Ti permettono di non limitarti al centro di Capri e di inserire anche Anacapri, Monte Solaro, ville storiche e costa occidentale.
E soprattutto ti lasciano abbastanza tempo per fermarti a guardare.
Capri in 2 giorni: il percorso completo
Se vuoi avere tutto l’itinerario in una sola schermata, eccolo:
🟦 GIORNO 1 — CAPRI
08:00 — Marina Grande
08:30 — Piazzetta
09:00 — Certosa di San Giacomo
10:15 — Giardini di Augusto
11:15 — Via Krupp
12:00 — Via Tragara
12:30 — Belvedere di Punta Tragara
13:30 — Pausa
15:00 — Centro storico
16:00 — Belvedere di Punta Cannone
17:00 — Piazzetta
18:30 — Marina Grande
🟩 GIORNO 2 — ANACAPRI E COSTA OCCIDENTALE
08:00 — Partenza per Anacapri
08:30 — Centro di Anacapri
09:00 — Villa San Michele
10:15 — Monte Solaro
11:30 — Belvedere del Monte Solaro
12:00 — Cetrella
13:30 — Rientro ad Anacapri
14:30 — Faro di Punta Carena
15:30 — Sentiero dei Fortini
16:30 — Grotta Azzurra, se le condizioni lo consentono
17:30 — Rientro verso Marina Grande
Due giorni a Capri bastano per innamorarsi dell’isola
Capri non si può vedere tutta in 48 ore.
Ma non è questo il punto.
In due giorni puoi vedere la Capri monumentale, la Capri panoramica, la Capri archeologica, la Capri di Anacapri e quella selvaggia della costa occidentale.
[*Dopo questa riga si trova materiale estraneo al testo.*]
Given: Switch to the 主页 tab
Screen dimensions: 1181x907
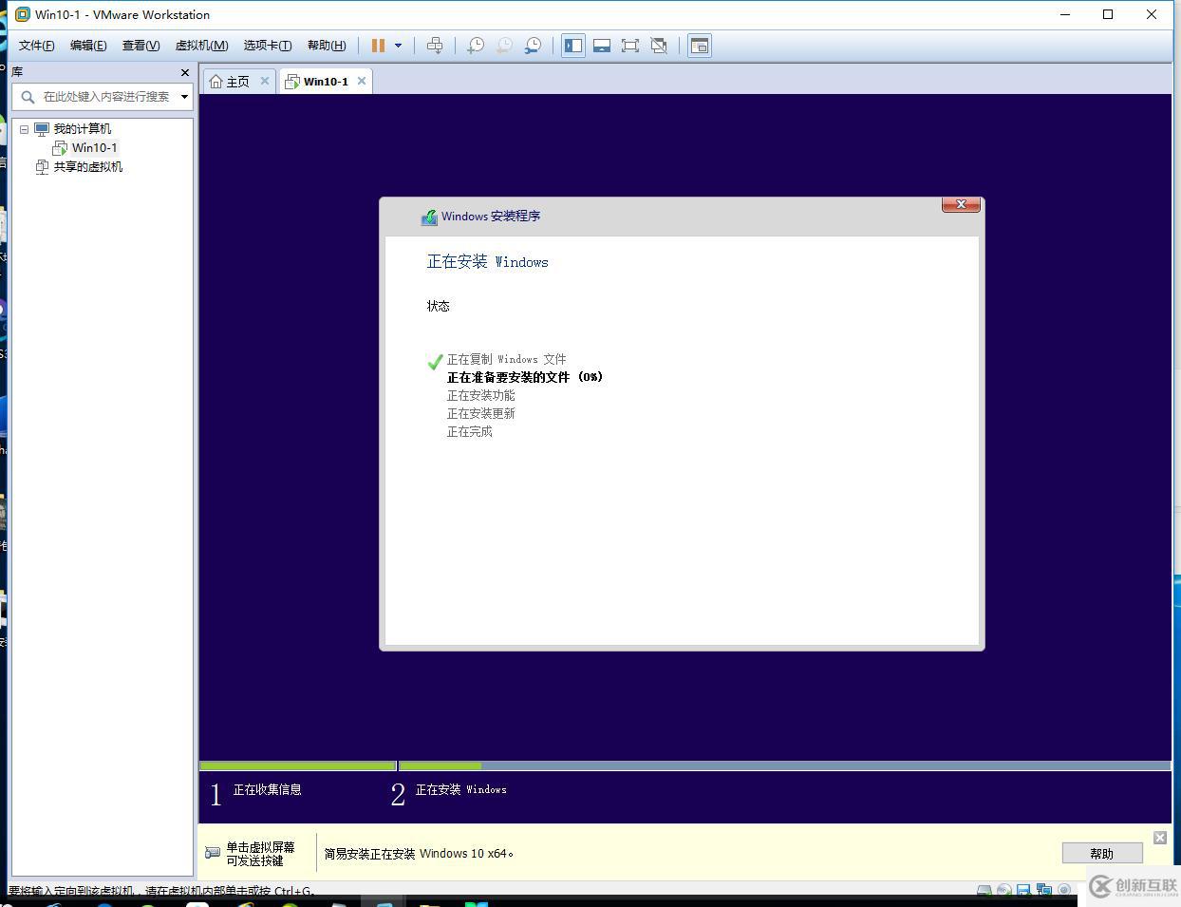Looking at the screenshot, I should point(236,81).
Puoi guardare i Faraglioni dai Giardini di Augusto e poi ritrovarli davanti a te da Punta Tragara.
Puoi passare dalla Piazzetta alla quiete di Villa San Michele.
Puoi salire fino a Monte Solaro e, poche ore dopo, trovarti davanti al mare aperto di Punta Carena.
Puoi attraversare sentieri, vedere ville, camminare tra la macchia mediterranea e arrivare davanti a luoghi che non assomigliano affatto alle immagini più conosciute dell’isola.
Questo è il modo migliore per vivere Capri in due giorni: non cercare di vedere tutto.
Scegli le tappe giuste.
Metti ogni luogo nel momento giusto.
E lascia a Capri il tempo di raccontarti la sua parte più bella.
Perché dopo 48 ore probabilmente avrai visto molto.
Ma soprattutto avrai capito una cosa:
Capri non è un’isola da spuntare. È un’isola da vivere.